→ **TASK TO CARRY OUT**: Once you know how many lines below hold "computer", reply with that number and add nothing.

[Stored items from a collection]
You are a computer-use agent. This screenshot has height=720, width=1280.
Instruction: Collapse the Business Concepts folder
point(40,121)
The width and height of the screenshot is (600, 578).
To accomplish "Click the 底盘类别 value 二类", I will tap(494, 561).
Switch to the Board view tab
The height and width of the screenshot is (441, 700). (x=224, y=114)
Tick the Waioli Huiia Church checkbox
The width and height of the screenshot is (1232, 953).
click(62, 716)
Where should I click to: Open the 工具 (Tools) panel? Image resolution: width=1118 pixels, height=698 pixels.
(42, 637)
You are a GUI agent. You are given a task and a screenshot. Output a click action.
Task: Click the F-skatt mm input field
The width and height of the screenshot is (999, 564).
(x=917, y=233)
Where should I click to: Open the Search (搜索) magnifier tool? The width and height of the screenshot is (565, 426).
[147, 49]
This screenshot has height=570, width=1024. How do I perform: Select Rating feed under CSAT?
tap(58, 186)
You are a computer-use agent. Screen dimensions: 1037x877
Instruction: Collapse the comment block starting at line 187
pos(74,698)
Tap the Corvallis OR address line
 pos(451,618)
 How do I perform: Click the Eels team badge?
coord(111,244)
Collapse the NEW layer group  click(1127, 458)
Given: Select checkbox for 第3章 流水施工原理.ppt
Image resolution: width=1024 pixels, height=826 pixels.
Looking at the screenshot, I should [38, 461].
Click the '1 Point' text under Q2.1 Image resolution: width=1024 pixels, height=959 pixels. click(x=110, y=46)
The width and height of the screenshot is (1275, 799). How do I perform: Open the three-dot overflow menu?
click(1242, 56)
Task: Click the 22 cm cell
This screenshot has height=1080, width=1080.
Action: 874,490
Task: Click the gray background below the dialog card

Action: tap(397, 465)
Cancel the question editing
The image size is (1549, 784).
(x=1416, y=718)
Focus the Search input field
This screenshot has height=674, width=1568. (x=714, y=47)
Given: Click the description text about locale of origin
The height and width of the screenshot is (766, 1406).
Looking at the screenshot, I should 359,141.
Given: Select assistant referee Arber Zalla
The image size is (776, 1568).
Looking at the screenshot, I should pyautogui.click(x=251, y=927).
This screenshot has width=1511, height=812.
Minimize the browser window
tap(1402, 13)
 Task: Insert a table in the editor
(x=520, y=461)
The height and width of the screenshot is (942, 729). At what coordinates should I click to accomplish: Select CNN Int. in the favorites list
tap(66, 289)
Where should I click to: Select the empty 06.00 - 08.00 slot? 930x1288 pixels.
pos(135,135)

→ **TASK OUTPUT**: 2